Bell’s son only eats a handful of foods: fries, buttered toast with peanut butter, pretzels, cinnamon buns, cookies, garlic bread, ice cream, McDonald’s chicken nuggets and Cheerios in milk (though he won’t drink the milk). As one might imagine from that menu, long-term sufferers of ARFID become malnourished, sometimes severely so. Bell’s son takes a multivitamin and three liquid nutritional supplements every day, but he is also very underweight and his pediatrician warned that he might not experience the usual growth spurt for a child his age.

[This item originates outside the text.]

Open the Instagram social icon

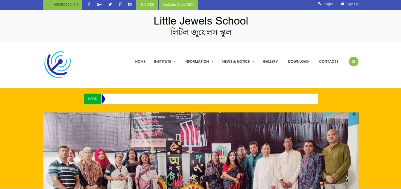[130, 4]
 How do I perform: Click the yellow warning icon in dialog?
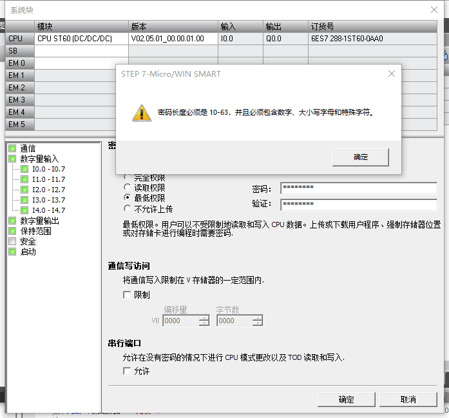pyautogui.click(x=141, y=112)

Bell has tried innumerable strategies to get her son to expand his diet. Friends and family have also tried various tactics, and he has visited a horde of psychologists, psychiatrists, hospital clinics and occupational therapists—all to no avail. EDSNA doesn’t have any programs designed for such individuals, but Bell notes the organization has been very keen to work with her in revising its support tools and programs.
Their latest avenue is hypnosis: this week, Bell’s family will be talking to a London-based hypnotist who specializes in treating individuals with ARFID. If it seems like a good fit, they will either travel to London or do a Skype session.
“In the beginning we were just told by so many people that he’s a picky eater and that he would grow out of it—and he never did grow out of it,” says Bell, who believes that her son will not overcome ARFID without intervention of some sort. “So I think it’s just laying off of him and stopping the pressure; we just let him guide himself into what he wants to eat and whether he wants to try it, giving him more power and more control.”
People with ARFID often find themselves increasingly cloistered in adulthood. Food is so integral to our daily schedules and everyone seems to have such strong opinions on diet that individuals with ARFID often become social pariahs. Additionally, the little mainstream information that does exist on the subject is often a disservice to affected individuals, such as the television show Freaky Eaters: the name alone reveals that the show is focused on exploitation, not healing.
Bell is very open about her son’s situation in the hopes that the stigma and misinformation about it will disappear and that individuals will be able to get the help they need. In the meantime, she encourages people to educate themselves on the subject and to not dismiss unusual eating habits as merely being picky.
“Sometimes you can do more harm than good by forcing these people to eat,” she says. “And by putting such pressure on them that you’re making it worse, and they’re miserable.”